•Düğün Günü•

1.7K 228 44
                                        

İyi okumalar.

.
.
.
.

Taehyung

İşte düğün günü gelmişti.

Cariyeler beni giydirirken aynadan kendime bakıyordum. Cariyeler işini bitirip geri çekildiklerinde onlara beni yalnız bırakmalarını söyledim ve üzerimdeki kıyafeti inceledim.

"İstemiyorum. Bu odadan çıkıp ona gitmek istemiyorum. Bana yardım et Jeongguk. Nerede olduğunu bile bilmediğim bedeninin yanına gelip ağlamak istiyorum."

Onu koruyamamıştım. Jong Hyun Efendi sürekli yanıma gelip bana Jeongguk'u soruyordu. Nasıl diyebilirim ki babamın onu öldürdüğünü? Bir bahane ile onu geri gönderiyordum ama ne vakte kadar bu vaziyet bu şekilde devam edecekti? Bir gün mutlaka öğrenecekti ve işte o zaman yıkılacaktı. Kardeşi gibi bellediği birinin ölümünü kabullenmek elbet kolay olmayacaktır. Peki ben? En değerlimin gitmesini nasıl kabullenecektim?

Kapının açılıp kapanma sesiyle arkama dönüp gelene baktım.

"Hazırsan tören başlamak üzere. Bir an önce bitip gidecek. Göreceksin, mutlu olacaksınız. Ayrıca seni ondan boşayadabilirim lakin önce veliaht. Bir veliaht verdiğin vakit boşanırsınız."

Boşansam ne olacak? Jeongguk'um yoktu. Güvenli alanım, evim yoktu. Artık hiçbir şeyin anlamı yoktu. Kaderime razı gelecek aşkımı kalbime gömerek ömür boyu bunun acısı ile yaşayacaktım.

"Peki baba."

"Bak Jeongguk olmayınca nasıl da uslanıyorsun. Aferin."

Jeongguk'un adını nasıl ağzına alabiliyordu? Üstelik dalga geçer gibi konuşabiliyordu!

"Bir daha sakın onun adını ağzına alma."

"Haklısın, unutabilmen için bu sarayda bir daha adının geçmemesi gerekiyor. Eh seni de anlayabiliyorum."

Gidip suratına bir tane yumruk çakmamak için derin bir nefes verip önüme döndüm.
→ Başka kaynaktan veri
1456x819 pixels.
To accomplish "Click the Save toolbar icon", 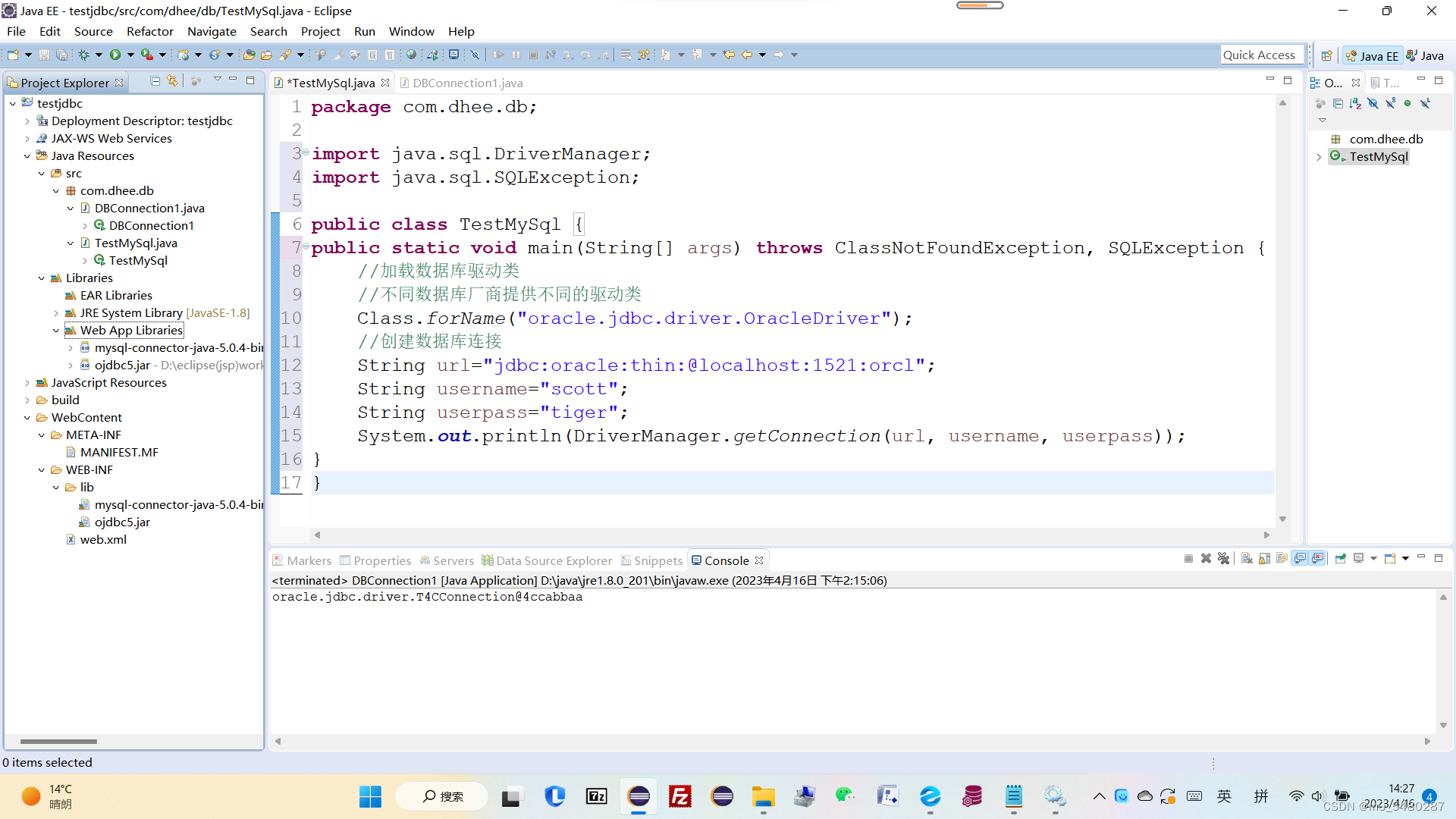I will (x=44, y=55).
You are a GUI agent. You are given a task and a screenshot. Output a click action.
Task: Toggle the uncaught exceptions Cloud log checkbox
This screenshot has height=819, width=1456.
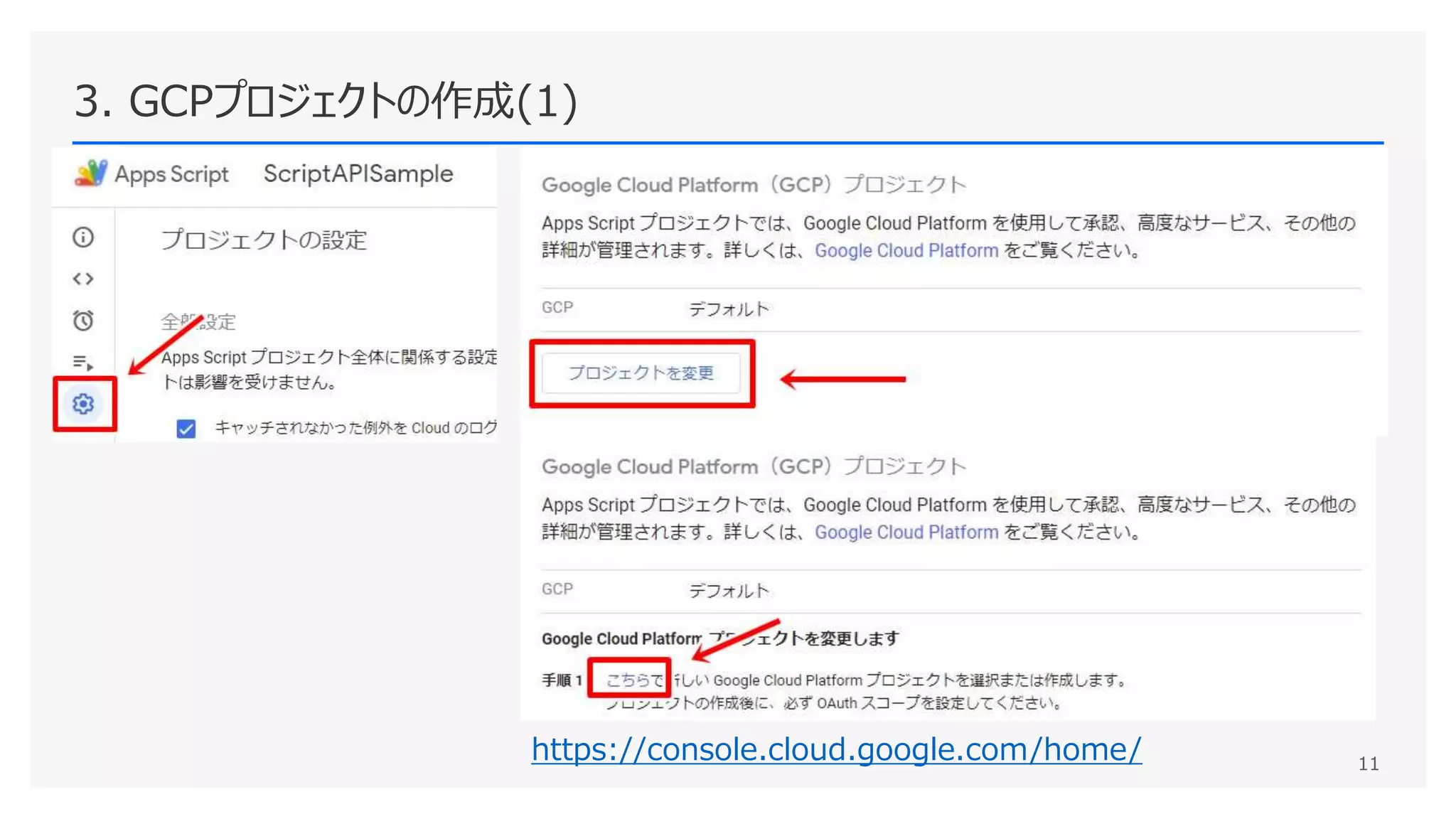coord(186,429)
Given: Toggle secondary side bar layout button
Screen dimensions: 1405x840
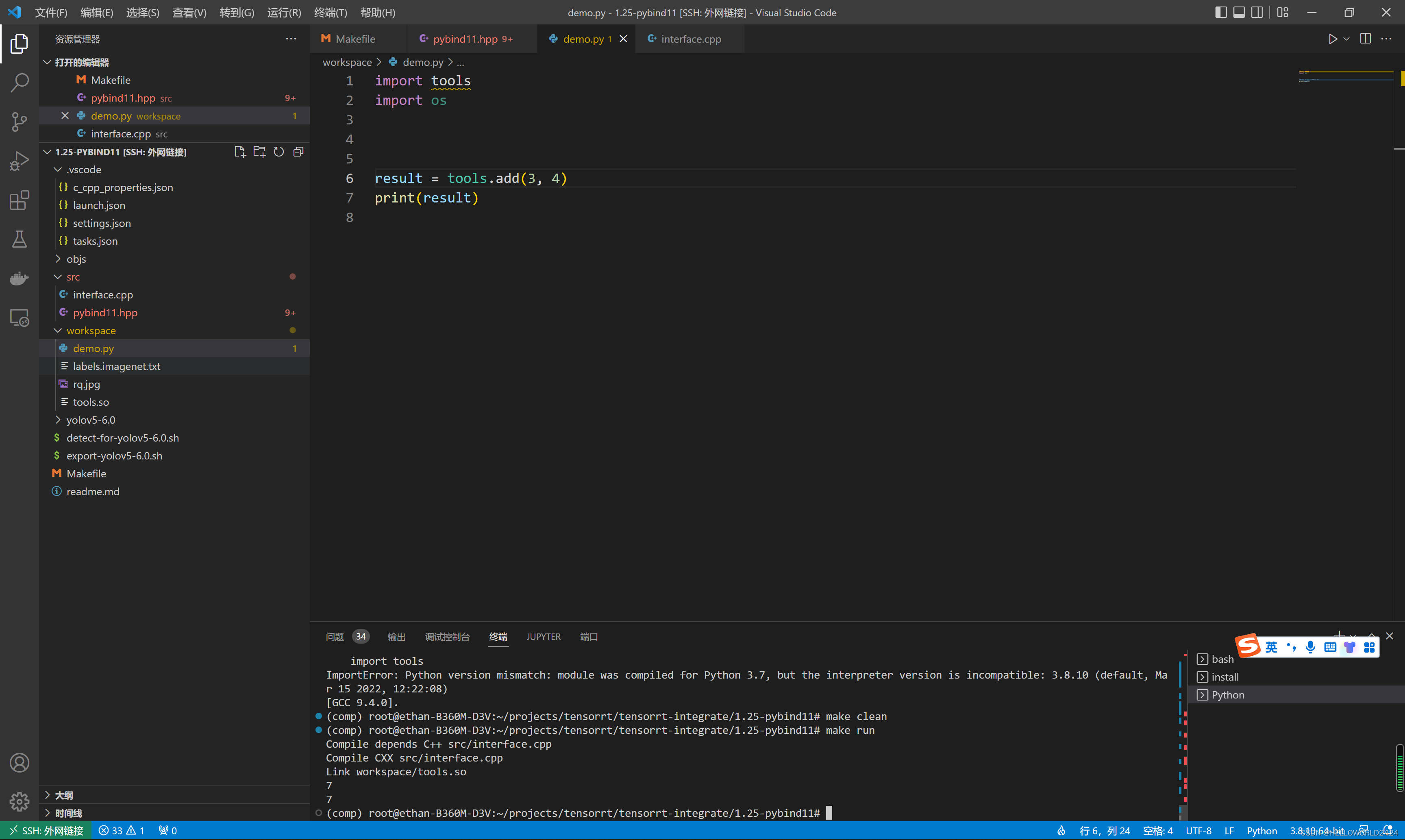Looking at the screenshot, I should click(1257, 13).
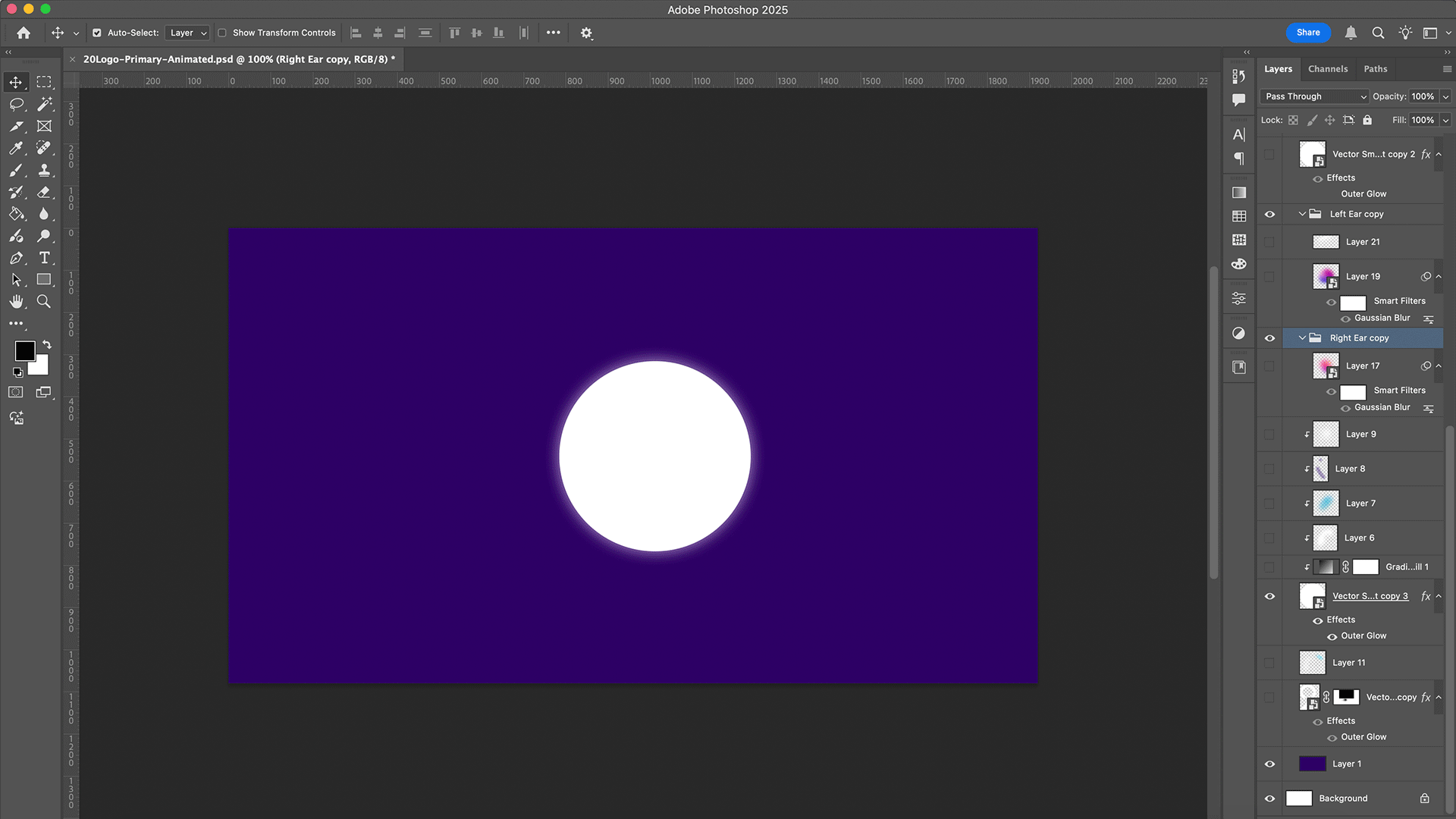The image size is (1456, 819).
Task: Click the Share button
Action: pos(1307,33)
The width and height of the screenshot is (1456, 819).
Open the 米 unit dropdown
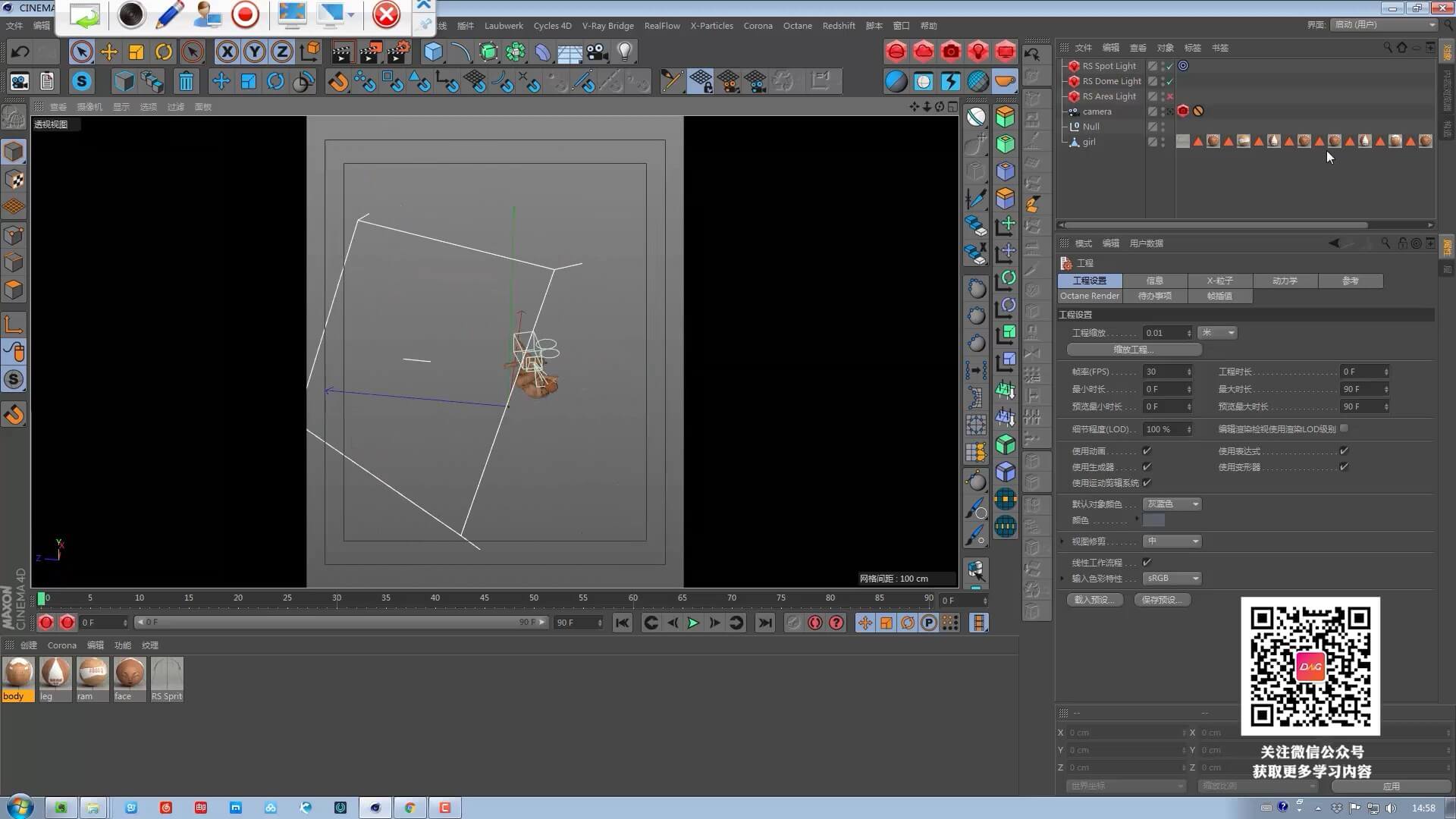tap(1216, 332)
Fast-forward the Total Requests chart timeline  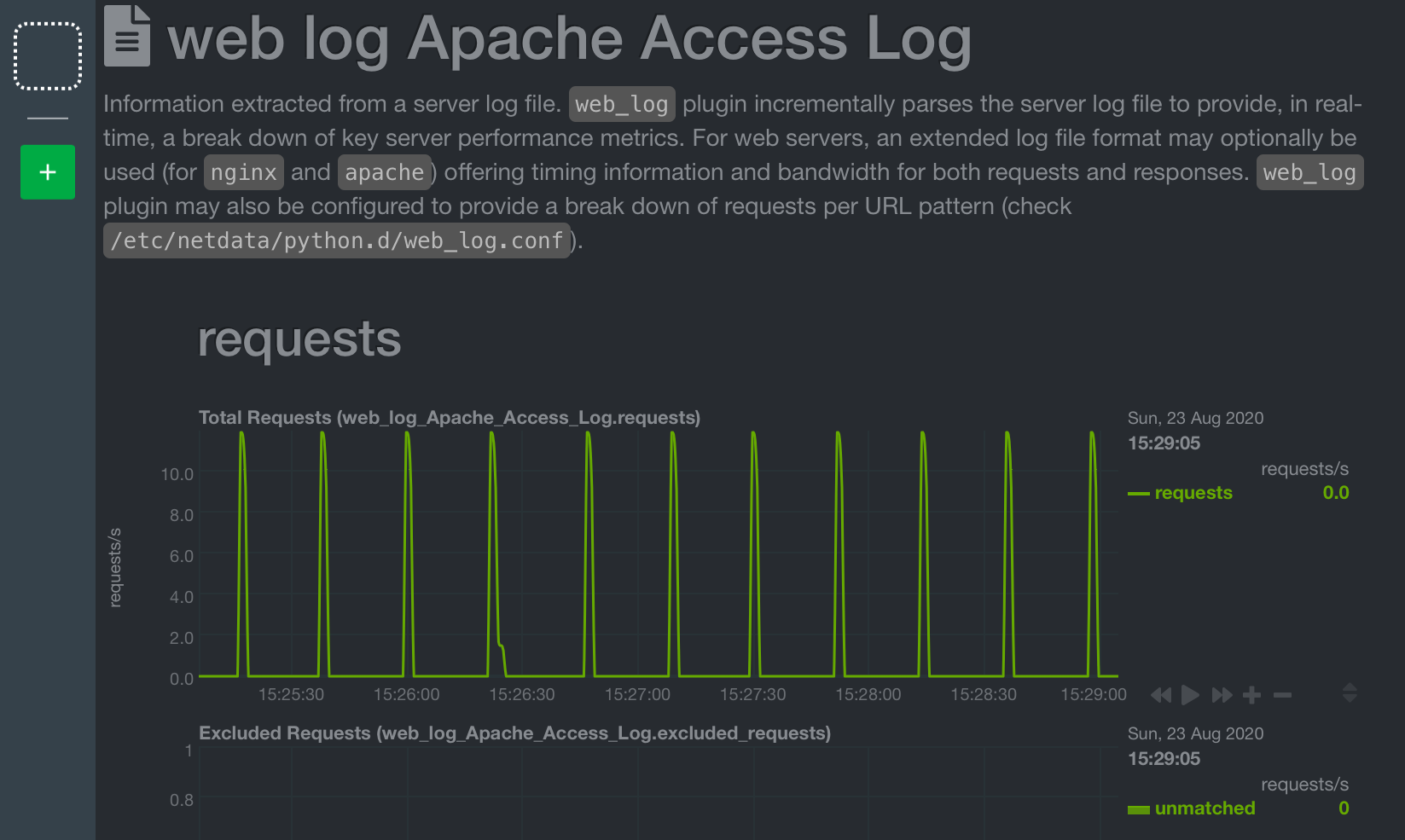point(1222,695)
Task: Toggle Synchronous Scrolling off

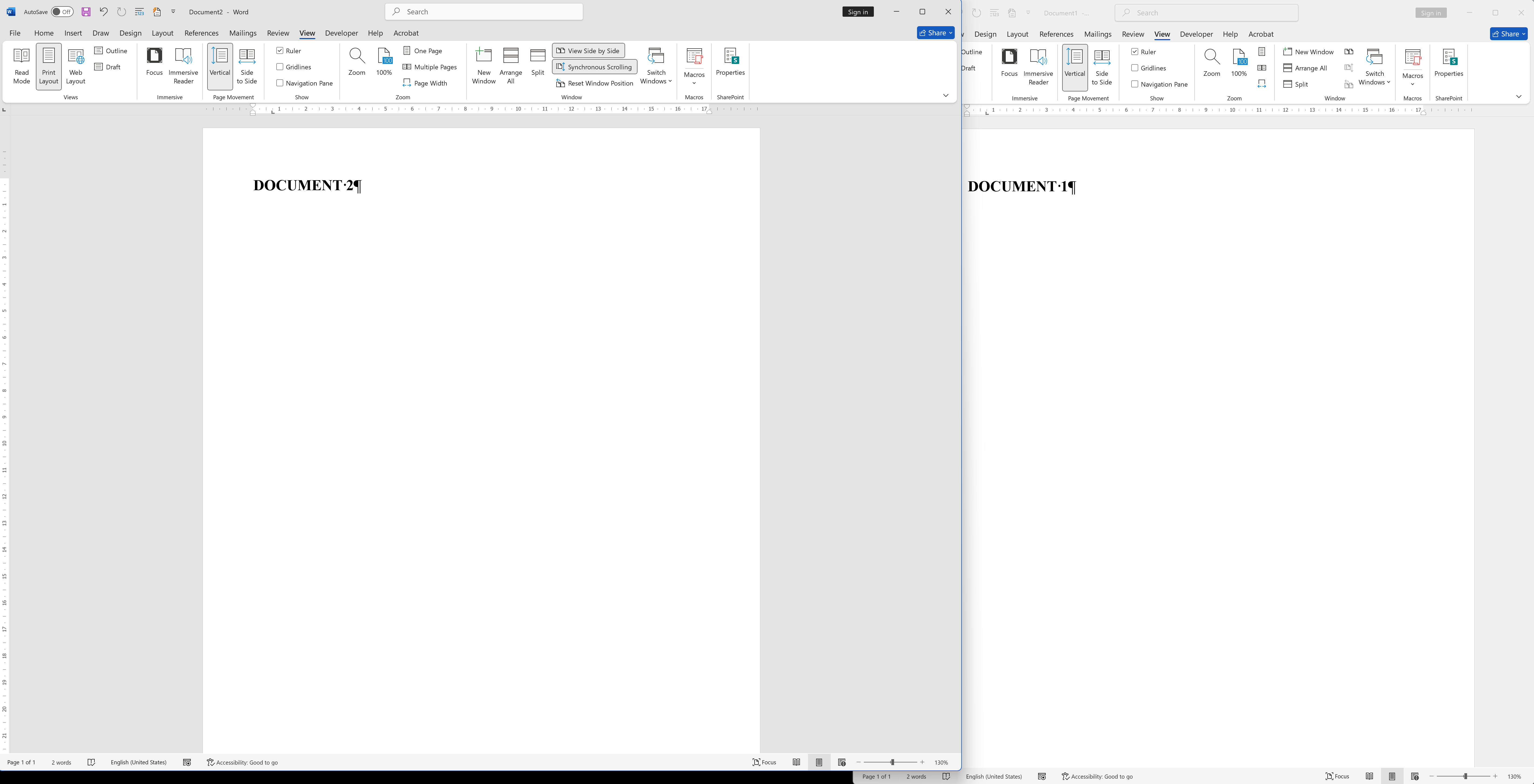Action: (x=594, y=67)
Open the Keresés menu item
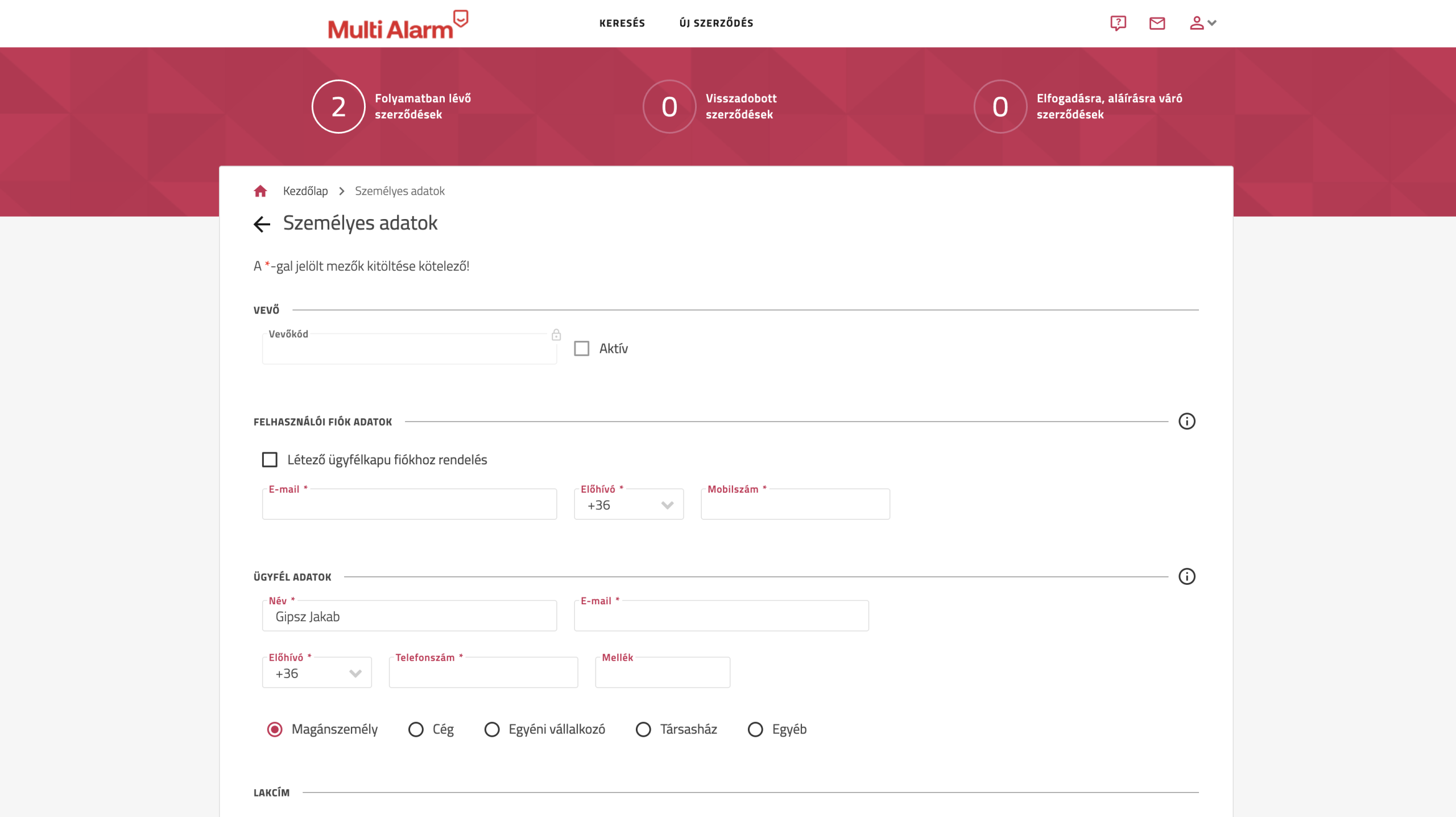The height and width of the screenshot is (817, 1456). pyautogui.click(x=622, y=23)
Bu adam benim gerçek babam mıydı? Bu kadar zalim ve acımasız olmamalı idi kendi çocuğuna karşı.

"Ağlaman bitti ise yürü hadi. Koskoca bir kalabalık seni bekliyor."

O çıktığı an içeri giren Jong Hyun Efendi'ye baktım ve gözlerimin dolmasına engel olamadım. İşte, tekrar soracaktı. Ne diyecektim?

"Prens Taehyung, sizi bu mevzu ile daha fazla alâkadar etmek istemem lakin Jeongguk'tan hâlâ haber alamıyorum. Lütfen bir bildiğiniz var ise bana söyleyin. Gerçekten çok merak ediyorum onu."

Ona arkamı dönüp gözlerimi sildim ve derin bir nefes verdim.

"Bir şey olmuş... Değil mi? Jeongguk'a bir şey oldu ve bana demiyorsunuz. Prensim yalvarıyorum söyleyin. Ben herhangi bir habere bile razıyım. Sadece bilmek istiyorum."

"O... O öldü. Jong Hyun Efendi... Ben... Ben kurtaramadım onu."

Kapının açılıp kapanma sesiyle ağlamamak için başımı kaldırıp tavana baktım ve elimi kalbimin üzerine koyup derin derin nefesler aldım.

"Lütfen Jeongguk. Babam yalan söylüyor olsun, geri gel, bu düğünü boz."

Odadan çıkıp prensesin odasına gittim ve koluma girmesiyle ikimiz düğün yerine ilerledik.

Jeongguk

Karşıma Prens Seokjin, onun yanına da Namjoon hyung otururken ben de at arabasına binip oturdum ve ana saraya ilerlemeye başladık.

"Ayy sonunda Taehyung da mutlu bir yuva kuracak. Onun adına çok mutluyum. Üstelik bu evlilik iki krallığın birleşmesi açısından da gayet iyi oldu. Sence de öyle değil mi Jeongguk?"